Task prompt
Write out again, exactly, the lines below starting at the one with "Click the remote" and ending at the one with "This screenshot has width=1919, height=1031.".

[Collected data]
Content starts

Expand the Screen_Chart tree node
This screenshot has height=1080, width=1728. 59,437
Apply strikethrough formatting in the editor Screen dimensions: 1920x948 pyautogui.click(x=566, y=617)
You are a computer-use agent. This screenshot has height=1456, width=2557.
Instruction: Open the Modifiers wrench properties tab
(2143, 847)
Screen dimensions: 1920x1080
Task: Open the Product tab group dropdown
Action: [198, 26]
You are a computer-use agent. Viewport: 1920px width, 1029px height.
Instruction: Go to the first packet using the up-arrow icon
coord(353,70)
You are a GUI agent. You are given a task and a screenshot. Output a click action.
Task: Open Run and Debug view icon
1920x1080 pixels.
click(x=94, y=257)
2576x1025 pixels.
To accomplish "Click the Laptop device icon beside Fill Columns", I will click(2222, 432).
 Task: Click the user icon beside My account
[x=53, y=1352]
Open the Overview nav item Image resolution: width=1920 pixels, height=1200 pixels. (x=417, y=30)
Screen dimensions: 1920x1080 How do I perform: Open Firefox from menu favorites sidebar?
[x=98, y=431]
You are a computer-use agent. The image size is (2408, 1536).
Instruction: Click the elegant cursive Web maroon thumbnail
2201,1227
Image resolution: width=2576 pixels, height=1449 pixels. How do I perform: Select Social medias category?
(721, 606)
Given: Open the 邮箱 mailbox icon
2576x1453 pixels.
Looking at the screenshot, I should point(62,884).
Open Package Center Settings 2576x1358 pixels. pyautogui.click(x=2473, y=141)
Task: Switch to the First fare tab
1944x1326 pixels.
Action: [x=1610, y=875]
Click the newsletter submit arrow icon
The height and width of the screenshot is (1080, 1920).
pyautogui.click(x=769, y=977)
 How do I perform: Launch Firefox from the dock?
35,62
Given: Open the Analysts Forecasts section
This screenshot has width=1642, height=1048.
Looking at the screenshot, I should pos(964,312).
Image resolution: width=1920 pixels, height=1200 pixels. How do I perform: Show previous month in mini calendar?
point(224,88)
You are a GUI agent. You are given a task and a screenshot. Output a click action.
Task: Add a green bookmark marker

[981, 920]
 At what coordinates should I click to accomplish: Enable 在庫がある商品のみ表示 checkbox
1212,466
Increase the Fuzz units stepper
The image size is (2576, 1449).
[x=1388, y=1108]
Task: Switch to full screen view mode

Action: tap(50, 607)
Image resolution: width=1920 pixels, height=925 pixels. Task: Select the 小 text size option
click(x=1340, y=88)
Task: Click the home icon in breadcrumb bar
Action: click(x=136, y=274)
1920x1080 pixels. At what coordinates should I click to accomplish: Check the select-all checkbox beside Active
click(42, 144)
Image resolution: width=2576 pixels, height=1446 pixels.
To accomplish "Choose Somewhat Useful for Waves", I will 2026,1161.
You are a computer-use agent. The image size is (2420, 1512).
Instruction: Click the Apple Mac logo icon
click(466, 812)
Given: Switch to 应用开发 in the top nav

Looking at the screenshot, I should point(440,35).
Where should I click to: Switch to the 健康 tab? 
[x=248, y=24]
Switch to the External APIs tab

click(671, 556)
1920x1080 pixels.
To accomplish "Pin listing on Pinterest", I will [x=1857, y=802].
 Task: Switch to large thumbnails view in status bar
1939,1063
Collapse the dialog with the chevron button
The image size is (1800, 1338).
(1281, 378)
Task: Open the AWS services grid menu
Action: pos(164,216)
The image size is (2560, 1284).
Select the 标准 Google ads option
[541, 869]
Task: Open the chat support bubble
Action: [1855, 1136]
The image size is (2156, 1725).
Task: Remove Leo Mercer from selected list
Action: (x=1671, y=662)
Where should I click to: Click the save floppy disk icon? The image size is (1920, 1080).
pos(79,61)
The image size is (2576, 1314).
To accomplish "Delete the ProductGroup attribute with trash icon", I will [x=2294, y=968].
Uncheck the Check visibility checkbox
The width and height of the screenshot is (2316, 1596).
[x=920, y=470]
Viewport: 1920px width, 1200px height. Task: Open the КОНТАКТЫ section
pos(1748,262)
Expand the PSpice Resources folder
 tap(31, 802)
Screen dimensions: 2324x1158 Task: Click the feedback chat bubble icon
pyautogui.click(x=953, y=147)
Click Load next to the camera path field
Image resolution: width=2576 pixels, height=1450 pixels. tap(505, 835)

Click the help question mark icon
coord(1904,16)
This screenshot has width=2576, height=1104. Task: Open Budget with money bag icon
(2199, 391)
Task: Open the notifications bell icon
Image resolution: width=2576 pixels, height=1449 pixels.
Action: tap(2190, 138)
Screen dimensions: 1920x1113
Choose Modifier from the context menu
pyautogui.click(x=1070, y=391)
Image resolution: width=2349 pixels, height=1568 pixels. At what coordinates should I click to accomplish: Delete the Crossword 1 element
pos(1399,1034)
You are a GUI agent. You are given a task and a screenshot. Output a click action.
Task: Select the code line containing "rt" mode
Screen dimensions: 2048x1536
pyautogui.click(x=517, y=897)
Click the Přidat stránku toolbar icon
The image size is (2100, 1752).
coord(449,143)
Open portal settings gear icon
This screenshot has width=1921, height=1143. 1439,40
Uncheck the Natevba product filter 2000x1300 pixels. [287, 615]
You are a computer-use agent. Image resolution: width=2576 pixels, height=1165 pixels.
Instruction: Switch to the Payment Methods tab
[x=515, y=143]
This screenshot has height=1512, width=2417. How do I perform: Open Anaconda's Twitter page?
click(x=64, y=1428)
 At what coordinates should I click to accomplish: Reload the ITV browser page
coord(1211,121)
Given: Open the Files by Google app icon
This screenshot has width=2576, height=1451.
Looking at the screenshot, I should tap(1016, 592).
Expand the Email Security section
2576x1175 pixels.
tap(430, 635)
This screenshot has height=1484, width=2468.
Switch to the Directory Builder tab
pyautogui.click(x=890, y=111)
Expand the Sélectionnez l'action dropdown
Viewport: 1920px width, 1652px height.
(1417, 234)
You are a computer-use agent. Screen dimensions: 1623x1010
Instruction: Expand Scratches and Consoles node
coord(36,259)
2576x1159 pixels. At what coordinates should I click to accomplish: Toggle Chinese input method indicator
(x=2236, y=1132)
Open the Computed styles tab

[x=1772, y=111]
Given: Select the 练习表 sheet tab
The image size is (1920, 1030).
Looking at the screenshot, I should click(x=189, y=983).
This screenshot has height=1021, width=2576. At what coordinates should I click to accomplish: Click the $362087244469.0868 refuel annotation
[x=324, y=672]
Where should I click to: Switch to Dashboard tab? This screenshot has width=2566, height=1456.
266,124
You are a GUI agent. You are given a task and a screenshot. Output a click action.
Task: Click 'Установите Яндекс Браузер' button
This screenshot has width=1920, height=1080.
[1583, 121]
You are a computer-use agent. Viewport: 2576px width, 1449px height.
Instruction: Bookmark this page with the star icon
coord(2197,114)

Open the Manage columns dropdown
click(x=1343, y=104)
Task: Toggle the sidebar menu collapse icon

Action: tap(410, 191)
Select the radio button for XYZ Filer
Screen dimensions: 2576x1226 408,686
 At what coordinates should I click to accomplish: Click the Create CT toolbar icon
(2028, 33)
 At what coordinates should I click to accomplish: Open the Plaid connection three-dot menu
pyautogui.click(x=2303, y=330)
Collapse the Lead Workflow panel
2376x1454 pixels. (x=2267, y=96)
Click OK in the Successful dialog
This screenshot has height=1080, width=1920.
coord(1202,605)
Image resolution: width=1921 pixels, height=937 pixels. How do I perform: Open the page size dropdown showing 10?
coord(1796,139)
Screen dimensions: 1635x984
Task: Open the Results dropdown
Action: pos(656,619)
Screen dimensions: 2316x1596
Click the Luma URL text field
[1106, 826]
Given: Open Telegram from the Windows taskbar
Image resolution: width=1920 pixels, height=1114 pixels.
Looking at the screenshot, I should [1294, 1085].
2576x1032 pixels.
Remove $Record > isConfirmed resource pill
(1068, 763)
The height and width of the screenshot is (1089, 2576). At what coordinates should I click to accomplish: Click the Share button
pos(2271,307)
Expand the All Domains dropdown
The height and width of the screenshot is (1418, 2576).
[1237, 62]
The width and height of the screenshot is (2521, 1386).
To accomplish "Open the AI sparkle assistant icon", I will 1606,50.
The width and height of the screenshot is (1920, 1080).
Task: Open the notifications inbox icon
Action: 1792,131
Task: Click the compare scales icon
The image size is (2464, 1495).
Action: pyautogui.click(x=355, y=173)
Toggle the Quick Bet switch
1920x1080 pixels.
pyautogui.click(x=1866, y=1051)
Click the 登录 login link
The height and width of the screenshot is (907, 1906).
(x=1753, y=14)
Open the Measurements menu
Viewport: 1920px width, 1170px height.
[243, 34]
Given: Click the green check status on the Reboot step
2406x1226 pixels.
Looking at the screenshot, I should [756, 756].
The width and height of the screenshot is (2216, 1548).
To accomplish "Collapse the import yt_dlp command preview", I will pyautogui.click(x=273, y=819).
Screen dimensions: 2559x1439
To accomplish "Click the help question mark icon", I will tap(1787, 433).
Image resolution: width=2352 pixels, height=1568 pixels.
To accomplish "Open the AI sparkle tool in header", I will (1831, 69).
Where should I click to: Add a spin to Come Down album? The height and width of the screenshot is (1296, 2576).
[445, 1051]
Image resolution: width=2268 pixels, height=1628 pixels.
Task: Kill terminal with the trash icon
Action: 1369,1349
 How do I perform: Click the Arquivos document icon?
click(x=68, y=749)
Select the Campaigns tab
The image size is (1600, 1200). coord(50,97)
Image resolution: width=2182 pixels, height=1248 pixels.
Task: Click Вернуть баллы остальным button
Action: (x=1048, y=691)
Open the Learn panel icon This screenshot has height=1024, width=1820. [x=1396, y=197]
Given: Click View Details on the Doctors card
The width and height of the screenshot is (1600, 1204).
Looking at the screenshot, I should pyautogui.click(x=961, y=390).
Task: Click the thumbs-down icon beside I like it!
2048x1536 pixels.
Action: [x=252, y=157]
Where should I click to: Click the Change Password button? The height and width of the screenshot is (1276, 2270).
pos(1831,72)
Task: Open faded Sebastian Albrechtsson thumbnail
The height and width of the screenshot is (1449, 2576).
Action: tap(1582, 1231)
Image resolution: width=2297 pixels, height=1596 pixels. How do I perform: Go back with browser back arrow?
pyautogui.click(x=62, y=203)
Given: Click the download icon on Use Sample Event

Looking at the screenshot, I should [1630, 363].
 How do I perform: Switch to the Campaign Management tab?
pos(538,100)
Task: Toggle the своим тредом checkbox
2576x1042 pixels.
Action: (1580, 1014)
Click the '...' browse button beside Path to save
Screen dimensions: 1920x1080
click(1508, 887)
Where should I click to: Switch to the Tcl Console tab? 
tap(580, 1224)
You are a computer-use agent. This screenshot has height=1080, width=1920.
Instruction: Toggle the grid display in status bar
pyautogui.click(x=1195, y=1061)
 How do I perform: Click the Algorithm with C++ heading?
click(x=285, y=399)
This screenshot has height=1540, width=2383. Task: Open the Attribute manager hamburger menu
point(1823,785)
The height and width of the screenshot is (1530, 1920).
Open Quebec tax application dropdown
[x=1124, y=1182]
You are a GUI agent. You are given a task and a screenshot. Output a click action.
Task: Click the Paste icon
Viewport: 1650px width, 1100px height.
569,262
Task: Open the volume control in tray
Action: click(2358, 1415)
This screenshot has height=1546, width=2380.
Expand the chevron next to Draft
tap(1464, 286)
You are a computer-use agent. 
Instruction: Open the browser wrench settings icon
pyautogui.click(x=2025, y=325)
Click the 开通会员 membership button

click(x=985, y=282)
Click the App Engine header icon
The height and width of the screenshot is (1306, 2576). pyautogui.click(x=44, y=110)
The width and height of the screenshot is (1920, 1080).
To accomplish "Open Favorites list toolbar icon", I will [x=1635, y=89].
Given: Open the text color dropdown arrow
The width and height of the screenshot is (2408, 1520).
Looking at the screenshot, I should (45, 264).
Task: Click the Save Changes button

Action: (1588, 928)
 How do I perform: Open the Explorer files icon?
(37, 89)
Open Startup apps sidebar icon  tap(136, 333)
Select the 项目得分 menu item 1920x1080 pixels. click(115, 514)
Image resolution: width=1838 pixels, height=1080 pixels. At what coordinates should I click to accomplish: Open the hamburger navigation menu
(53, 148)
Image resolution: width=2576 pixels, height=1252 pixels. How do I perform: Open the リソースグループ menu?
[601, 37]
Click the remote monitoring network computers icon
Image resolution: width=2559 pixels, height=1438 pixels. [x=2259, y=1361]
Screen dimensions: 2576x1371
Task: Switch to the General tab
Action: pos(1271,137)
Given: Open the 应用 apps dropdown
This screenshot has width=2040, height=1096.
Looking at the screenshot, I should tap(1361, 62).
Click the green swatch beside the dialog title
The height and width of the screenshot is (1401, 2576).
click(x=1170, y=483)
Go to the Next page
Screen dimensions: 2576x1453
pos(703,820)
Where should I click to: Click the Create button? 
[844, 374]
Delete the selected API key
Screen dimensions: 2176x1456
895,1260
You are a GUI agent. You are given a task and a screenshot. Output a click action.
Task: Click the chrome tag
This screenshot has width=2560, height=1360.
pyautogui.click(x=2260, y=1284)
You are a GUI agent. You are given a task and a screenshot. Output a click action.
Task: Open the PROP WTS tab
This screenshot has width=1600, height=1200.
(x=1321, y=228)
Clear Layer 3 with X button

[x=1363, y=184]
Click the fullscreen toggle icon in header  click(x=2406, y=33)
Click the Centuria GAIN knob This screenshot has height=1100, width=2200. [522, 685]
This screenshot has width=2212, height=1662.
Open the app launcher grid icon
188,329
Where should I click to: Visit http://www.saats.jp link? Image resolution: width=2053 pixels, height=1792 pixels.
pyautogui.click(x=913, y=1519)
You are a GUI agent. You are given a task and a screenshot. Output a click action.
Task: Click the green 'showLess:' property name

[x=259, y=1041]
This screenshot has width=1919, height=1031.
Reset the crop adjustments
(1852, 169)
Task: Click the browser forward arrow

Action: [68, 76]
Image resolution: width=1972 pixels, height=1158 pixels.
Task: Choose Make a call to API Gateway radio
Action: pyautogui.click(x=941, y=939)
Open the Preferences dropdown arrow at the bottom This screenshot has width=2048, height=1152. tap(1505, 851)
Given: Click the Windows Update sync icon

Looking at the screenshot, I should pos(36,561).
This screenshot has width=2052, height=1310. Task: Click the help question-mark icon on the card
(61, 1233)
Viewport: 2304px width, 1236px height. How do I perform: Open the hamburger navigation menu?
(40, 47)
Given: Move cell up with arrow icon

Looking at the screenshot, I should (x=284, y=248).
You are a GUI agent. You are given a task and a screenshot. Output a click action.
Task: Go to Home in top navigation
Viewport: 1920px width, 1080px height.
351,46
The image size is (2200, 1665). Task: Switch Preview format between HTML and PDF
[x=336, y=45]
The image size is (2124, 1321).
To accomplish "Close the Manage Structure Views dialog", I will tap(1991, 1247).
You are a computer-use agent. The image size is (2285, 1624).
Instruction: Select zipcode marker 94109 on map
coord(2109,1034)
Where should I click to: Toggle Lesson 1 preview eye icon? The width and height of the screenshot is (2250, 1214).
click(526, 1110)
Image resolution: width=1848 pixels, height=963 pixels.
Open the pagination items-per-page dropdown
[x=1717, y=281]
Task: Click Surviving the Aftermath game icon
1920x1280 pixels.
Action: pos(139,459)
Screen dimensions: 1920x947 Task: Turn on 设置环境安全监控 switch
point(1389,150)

Content ends

Written answer
Click the remote monitoring network computers icon
Image resolution: width=2559 pixels, height=1438 pixels. [x=2259, y=1361]
Screen dimensions: 2576x1371
Task: Switch to the General tab
Action: pos(1271,137)
Given: Open the 应用 apps dropdown
This screenshot has width=2040, height=1096.
Looking at the screenshot, I should tap(1361, 62).
Click the green swatch beside the dialog title
The height and width of the screenshot is (1401, 2576).
click(x=1170, y=483)
Go to the Next page
Screen dimensions: 2576x1453
pos(703,820)
Where should I click to: Click the Create button? 
[844, 374]
Delete the selected API key
Screen dimensions: 2176x1456
895,1260
You are a GUI agent. You are given a task and a screenshot. Output a click action.
Task: Click the chrome tag
This screenshot has width=2560, height=1360.
pyautogui.click(x=2260, y=1284)
You are a GUI agent. You are given a task and a screenshot. Output a click action.
Task: Open the PROP WTS tab
This screenshot has width=1600, height=1200.
(x=1321, y=228)
Clear Layer 3 with X button

[x=1363, y=184]
Click the fullscreen toggle icon in header  click(x=2406, y=33)
Click the Centuria GAIN knob This screenshot has height=1100, width=2200. [522, 685]
This screenshot has width=2212, height=1662.
Open the app launcher grid icon
188,329
Where should I click to: Visit http://www.saats.jp link? Image resolution: width=2053 pixels, height=1792 pixels.
pyautogui.click(x=913, y=1519)
You are a GUI agent. You are given a task and a screenshot. Output a click action.
Task: Click the green 'showLess:' property name

[x=259, y=1041]
This screenshot has width=1919, height=1031.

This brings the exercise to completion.